*DIRECTIONS FOR THIS TASK:*
Your answer is one number: the count of lines below that hold the word "will".

(Source records)
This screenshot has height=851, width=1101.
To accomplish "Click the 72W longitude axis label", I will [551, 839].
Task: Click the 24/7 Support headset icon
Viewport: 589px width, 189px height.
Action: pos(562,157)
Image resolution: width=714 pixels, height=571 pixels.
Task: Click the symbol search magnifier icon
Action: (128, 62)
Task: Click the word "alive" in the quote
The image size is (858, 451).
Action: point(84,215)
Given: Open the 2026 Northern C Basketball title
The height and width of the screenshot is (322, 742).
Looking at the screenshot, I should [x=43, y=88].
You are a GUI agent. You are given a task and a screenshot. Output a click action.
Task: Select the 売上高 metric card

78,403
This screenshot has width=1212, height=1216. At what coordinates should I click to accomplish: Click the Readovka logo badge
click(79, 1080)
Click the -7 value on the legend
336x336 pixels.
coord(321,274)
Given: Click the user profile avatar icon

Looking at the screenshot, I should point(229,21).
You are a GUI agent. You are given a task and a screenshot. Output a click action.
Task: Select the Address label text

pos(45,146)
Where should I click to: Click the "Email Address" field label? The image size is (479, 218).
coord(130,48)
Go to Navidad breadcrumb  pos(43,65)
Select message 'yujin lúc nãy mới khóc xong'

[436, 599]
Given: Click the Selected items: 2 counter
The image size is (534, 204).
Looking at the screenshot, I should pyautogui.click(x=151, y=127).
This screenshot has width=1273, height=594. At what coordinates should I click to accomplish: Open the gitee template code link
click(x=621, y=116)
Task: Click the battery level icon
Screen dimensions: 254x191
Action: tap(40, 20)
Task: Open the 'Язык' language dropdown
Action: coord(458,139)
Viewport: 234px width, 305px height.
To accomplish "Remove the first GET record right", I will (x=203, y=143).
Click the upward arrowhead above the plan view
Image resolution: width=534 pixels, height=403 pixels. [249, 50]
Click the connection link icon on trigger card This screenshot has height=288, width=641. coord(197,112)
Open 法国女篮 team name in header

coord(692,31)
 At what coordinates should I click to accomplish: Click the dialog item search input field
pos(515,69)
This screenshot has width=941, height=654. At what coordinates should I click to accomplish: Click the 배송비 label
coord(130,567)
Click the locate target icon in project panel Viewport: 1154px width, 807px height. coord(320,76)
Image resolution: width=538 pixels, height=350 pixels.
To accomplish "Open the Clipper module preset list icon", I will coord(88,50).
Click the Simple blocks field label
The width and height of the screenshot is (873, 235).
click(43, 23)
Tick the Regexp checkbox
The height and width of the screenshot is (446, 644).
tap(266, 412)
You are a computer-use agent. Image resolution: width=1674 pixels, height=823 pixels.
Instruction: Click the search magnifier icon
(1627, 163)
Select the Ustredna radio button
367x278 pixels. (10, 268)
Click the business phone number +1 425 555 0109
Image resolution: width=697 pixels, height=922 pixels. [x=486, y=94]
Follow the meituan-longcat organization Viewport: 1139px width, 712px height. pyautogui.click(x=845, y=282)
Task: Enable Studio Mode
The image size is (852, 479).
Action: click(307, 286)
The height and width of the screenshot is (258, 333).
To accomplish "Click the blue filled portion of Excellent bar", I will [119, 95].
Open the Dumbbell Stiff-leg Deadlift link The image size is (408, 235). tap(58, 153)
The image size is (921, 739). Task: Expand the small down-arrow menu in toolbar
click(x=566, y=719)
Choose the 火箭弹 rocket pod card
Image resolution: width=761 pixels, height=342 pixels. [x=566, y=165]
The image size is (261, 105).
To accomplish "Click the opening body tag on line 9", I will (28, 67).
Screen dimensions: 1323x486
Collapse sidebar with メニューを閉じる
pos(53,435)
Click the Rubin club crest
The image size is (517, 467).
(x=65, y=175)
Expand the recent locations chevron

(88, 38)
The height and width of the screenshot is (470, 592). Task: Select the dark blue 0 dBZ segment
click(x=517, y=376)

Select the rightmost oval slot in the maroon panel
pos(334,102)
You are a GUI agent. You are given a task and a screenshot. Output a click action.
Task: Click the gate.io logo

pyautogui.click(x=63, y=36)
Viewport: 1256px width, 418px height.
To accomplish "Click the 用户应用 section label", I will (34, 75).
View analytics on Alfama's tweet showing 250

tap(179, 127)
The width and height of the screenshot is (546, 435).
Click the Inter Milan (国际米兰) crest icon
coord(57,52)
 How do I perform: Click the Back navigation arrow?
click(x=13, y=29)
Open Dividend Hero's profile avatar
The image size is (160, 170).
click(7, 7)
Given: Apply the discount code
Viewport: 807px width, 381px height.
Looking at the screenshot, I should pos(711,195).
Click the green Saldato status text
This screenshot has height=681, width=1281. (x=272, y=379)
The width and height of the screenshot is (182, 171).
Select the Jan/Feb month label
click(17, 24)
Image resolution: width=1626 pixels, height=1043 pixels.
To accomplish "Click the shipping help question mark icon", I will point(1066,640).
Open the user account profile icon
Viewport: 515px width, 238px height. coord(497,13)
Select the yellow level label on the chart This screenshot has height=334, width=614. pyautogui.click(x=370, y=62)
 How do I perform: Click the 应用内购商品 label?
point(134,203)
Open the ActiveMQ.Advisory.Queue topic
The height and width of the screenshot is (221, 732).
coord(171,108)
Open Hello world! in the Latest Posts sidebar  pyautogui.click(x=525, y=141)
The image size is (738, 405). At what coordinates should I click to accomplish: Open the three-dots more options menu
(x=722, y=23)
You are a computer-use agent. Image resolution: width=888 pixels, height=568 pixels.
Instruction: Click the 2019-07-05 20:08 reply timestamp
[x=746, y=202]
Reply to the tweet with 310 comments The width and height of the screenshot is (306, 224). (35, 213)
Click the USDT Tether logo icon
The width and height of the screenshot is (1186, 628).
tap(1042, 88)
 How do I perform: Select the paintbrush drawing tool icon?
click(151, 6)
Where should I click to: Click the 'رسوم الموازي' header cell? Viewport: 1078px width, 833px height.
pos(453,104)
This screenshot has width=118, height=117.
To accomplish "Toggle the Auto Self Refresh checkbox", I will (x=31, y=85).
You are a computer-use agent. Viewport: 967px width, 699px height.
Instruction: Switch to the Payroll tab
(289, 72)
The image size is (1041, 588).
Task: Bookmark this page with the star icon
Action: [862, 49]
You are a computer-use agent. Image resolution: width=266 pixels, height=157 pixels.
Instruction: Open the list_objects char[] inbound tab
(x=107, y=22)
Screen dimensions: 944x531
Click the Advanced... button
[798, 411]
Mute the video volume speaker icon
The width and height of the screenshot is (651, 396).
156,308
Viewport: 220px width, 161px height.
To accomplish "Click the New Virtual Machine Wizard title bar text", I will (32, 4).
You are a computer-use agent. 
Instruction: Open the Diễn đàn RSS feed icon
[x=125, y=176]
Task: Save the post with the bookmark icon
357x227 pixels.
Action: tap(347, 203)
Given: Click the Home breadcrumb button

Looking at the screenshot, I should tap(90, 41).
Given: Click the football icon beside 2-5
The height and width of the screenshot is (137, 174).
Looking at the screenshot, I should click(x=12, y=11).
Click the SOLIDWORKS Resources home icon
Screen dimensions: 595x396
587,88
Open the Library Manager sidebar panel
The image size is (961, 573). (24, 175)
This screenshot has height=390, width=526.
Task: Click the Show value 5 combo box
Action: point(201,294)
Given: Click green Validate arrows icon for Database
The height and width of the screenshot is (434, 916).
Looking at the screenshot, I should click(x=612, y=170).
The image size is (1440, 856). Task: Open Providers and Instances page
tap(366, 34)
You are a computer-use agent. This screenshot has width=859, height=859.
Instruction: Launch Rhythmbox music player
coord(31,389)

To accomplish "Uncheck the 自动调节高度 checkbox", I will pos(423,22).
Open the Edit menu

*EXPECTED ANSWER:*
10